OBJECTIVE →
Update the records below by changing every "screenshot" to "screen capture" and leaving everything else unchanged. Omit the pictures from your output.

SOURCE RECORDS →

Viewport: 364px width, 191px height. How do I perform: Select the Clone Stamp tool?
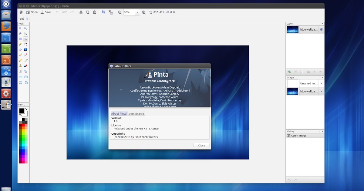tap(20, 66)
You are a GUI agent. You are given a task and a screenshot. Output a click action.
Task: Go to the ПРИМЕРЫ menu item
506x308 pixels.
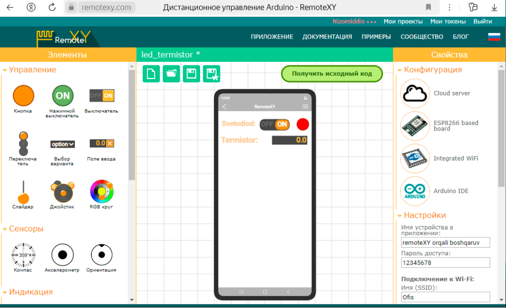pos(376,37)
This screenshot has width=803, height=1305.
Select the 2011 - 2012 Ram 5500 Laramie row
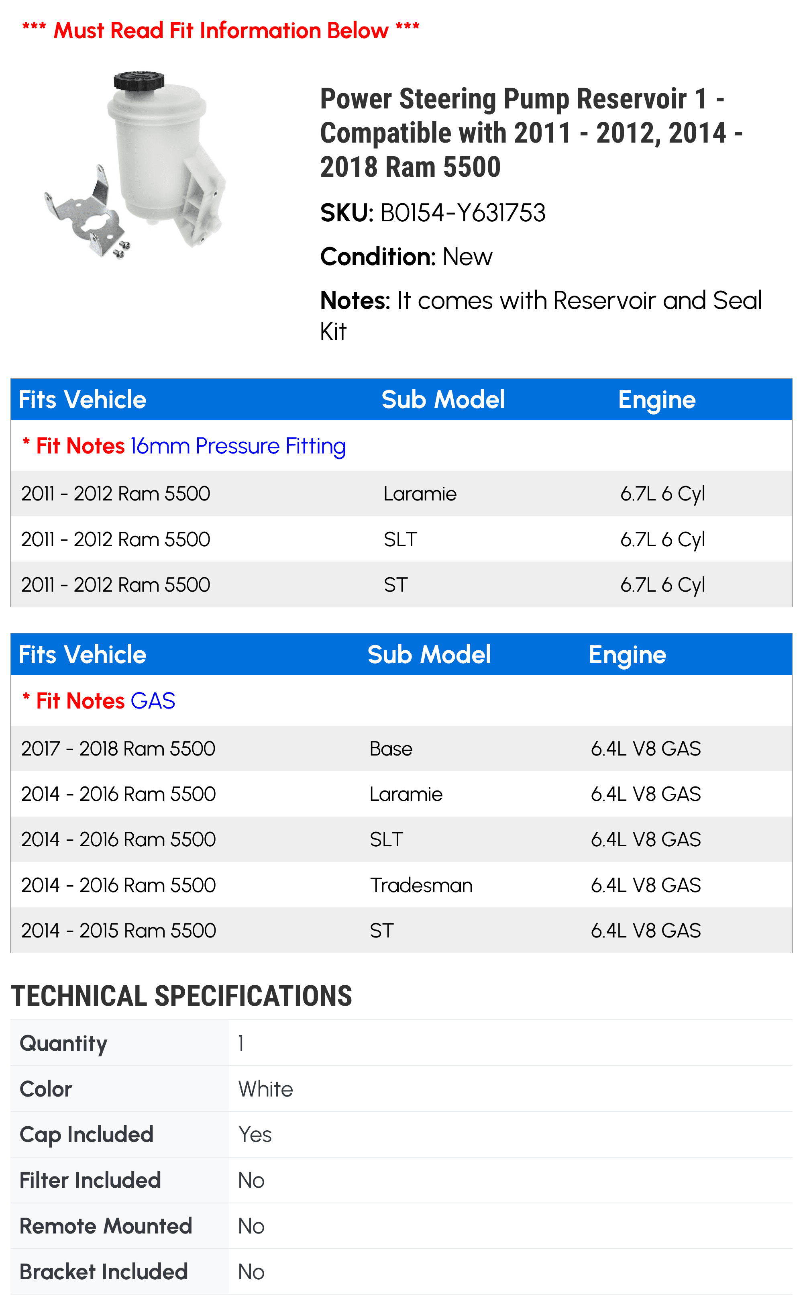(x=402, y=493)
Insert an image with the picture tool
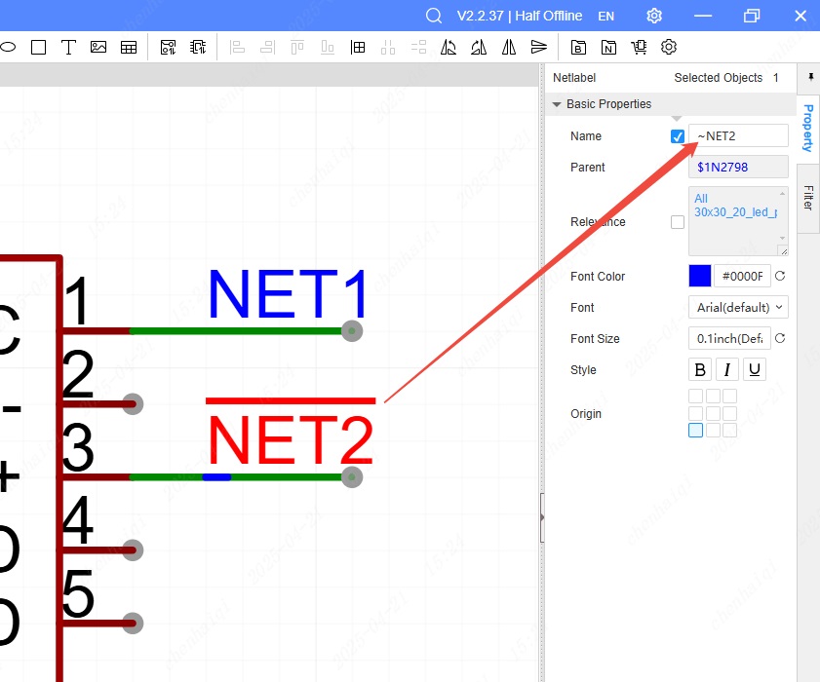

ANSWER FOR THIS EXERCISE →
Viewport: 364px width, 191px height. How do I perform: Select the Clone Stamp tool?
tap(20, 66)
You are a GUI agent. You are given a task and a screen capture. Output a click action.
Task: Go to the ПРИМЕРЫ menu item
506x308 pixels.
pos(376,37)
This screen capture has width=803, height=1305.
Select the 2011 - 2012 Ram 5500 Laramie row
(x=402, y=493)
Insert an image with the picture tool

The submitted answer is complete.